Gemini models are otherwise pay-as-you-go. Here’s the base pricing — not including add-ons like context caching — as of September 2024:
Gemini 1.0 Pro: 50 cents per 1 million input tokens, $1.50 per 1 million output tokens
Gemini 1.5 Pro: $3.50 per 1 million input tokens (for prompts up to 128K tokens) or $7 per 1 million input tokens (for prompts longer than 128K tokens); $10.50 per 1 million output tokens (for prompts up to 128K tokens) or $21.00 per 1 million output tokens (for prompts longer than 128K tokens)
Gemini 1.5 Flash: 7.5 cents per 1 million input tokens (for prompts up to 128K tokens), 15 cents per 1 million input tokens (for prompts longer than 128K tokens); 30 cents per 1 million output tokens (for prompts up to 128K tokens), 60 cents per 1 million output tokens (for prompts longer than 128K tokens)
Tokens are subdivided bits of raw data, like the syllables “fan,” “tas” and “tic” in the word “fantastic”; 1 million tokens is equivalent to about 700,000 words.
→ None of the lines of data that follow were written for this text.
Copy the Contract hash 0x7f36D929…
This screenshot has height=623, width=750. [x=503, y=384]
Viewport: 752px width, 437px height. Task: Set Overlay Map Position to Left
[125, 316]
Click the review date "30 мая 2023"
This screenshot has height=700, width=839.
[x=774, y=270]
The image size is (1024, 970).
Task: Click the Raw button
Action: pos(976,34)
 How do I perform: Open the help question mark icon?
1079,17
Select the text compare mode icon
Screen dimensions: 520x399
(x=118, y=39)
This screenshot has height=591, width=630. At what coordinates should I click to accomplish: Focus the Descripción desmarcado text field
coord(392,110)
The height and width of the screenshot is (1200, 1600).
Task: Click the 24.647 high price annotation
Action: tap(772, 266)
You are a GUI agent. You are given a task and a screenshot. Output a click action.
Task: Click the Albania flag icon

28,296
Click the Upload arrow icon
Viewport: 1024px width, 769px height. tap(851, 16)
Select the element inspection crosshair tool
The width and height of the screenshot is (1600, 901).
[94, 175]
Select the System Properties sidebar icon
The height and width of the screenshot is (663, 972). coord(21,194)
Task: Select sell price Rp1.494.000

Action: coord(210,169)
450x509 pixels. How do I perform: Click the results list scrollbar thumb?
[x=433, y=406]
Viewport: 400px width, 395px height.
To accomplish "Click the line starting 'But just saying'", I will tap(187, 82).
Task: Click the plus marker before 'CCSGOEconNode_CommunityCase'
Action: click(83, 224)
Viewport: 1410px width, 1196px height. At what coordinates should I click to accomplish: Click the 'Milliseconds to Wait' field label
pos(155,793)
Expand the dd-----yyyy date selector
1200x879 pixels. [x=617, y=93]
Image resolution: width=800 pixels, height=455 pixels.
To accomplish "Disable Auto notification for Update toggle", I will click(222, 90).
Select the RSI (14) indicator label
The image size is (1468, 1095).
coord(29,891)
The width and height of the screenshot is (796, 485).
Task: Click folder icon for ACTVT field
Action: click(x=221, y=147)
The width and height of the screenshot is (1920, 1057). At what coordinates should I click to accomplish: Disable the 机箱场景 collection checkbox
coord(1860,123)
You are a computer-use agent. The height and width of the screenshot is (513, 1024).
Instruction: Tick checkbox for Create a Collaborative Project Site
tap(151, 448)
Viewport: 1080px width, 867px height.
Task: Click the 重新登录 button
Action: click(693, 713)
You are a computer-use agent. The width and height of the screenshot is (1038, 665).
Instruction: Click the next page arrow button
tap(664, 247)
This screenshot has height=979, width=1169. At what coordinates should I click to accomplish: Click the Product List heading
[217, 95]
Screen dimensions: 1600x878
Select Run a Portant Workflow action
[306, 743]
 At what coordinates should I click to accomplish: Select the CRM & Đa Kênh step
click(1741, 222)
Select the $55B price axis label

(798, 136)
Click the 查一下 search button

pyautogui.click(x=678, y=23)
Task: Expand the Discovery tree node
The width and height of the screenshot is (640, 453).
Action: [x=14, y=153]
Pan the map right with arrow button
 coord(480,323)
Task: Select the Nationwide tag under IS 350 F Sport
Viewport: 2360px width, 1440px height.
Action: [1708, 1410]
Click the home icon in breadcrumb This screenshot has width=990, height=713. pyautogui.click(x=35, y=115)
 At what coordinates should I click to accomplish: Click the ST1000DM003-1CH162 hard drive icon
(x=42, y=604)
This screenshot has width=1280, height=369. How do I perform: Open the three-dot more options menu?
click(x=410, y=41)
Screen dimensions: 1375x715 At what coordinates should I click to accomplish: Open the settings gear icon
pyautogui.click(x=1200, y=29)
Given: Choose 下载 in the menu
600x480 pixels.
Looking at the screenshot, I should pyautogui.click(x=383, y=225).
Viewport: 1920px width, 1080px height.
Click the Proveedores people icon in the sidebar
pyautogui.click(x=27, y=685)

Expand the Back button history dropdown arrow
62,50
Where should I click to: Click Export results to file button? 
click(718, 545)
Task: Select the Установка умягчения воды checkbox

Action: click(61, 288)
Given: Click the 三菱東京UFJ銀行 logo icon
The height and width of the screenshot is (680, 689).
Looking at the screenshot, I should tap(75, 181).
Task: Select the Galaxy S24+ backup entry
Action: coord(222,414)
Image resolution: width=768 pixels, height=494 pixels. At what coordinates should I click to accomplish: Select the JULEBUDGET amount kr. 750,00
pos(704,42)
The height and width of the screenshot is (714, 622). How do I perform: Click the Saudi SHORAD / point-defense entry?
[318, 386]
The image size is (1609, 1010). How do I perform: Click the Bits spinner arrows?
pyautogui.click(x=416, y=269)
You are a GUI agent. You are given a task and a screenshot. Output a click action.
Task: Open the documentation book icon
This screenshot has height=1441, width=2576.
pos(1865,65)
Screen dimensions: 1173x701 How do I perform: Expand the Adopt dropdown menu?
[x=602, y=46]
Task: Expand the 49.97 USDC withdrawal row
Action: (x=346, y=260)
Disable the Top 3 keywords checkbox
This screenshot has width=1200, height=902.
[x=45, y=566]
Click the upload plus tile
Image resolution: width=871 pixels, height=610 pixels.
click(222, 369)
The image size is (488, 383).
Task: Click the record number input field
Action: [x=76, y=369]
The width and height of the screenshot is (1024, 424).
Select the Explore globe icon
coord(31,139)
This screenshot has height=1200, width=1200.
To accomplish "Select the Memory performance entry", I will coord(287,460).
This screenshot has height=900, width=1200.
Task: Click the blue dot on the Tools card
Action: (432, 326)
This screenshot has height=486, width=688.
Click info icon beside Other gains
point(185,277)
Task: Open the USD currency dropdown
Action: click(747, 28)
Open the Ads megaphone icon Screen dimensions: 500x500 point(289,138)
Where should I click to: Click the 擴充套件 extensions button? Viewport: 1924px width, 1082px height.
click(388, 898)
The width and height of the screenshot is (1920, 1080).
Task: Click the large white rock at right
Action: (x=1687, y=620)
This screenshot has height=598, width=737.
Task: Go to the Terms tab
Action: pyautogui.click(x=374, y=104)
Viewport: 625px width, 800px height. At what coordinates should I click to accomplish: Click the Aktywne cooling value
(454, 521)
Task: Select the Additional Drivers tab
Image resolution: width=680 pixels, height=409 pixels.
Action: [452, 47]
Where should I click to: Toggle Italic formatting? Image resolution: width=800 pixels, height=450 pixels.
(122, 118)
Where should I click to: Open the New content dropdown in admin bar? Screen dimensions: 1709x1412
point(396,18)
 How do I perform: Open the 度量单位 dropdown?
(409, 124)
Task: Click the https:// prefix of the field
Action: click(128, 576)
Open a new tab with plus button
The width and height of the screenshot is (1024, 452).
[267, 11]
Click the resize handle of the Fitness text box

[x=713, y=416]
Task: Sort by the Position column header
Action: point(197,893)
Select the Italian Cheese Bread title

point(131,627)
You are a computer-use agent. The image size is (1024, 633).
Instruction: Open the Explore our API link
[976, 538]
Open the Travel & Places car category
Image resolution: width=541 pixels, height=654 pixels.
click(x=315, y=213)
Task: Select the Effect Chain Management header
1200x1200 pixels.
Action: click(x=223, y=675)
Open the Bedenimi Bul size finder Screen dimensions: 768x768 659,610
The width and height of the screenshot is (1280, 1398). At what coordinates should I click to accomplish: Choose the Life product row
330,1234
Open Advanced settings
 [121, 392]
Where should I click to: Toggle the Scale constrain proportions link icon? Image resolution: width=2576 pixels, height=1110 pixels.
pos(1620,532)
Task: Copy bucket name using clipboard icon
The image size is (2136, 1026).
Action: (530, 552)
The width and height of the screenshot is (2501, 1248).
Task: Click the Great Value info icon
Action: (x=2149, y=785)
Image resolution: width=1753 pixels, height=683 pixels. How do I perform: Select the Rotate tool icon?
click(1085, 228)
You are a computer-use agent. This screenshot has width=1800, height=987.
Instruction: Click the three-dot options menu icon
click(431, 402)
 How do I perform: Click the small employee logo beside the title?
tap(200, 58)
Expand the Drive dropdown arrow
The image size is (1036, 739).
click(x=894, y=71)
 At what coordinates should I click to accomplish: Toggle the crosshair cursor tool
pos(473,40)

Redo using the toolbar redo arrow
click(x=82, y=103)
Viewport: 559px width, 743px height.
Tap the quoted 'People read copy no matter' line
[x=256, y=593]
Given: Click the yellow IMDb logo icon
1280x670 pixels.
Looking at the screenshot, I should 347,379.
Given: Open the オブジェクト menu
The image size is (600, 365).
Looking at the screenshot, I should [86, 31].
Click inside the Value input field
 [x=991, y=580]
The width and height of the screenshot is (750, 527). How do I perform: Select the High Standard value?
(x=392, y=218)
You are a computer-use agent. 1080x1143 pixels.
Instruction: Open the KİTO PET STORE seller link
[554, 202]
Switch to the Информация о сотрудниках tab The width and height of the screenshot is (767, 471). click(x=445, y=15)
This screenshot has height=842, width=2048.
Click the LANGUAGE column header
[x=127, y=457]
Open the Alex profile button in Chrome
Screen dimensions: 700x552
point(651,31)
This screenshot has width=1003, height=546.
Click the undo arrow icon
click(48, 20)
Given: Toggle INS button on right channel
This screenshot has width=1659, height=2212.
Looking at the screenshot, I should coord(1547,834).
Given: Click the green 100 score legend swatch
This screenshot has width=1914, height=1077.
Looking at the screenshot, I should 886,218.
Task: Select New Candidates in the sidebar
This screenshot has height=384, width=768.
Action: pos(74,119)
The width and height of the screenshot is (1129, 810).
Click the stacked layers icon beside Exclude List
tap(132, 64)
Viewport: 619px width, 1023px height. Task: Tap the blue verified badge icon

Input refers to tokens fed into the model, while output refers to tokens that the model generates.
Ultra pricing has yet to be announced, and Nano is still in early access.
Is Gemini coming to the iPhone?
It might.
Apple has said that it’s in talks to put Gemini and other third-party models to use for a number of features in its Apple Intelligence suite. Following a keynote presentation at WWDC 2024, Apple SVP Craig Federighi confirmed plans to work with models including Gemini, but he didn’t divulge any additional details.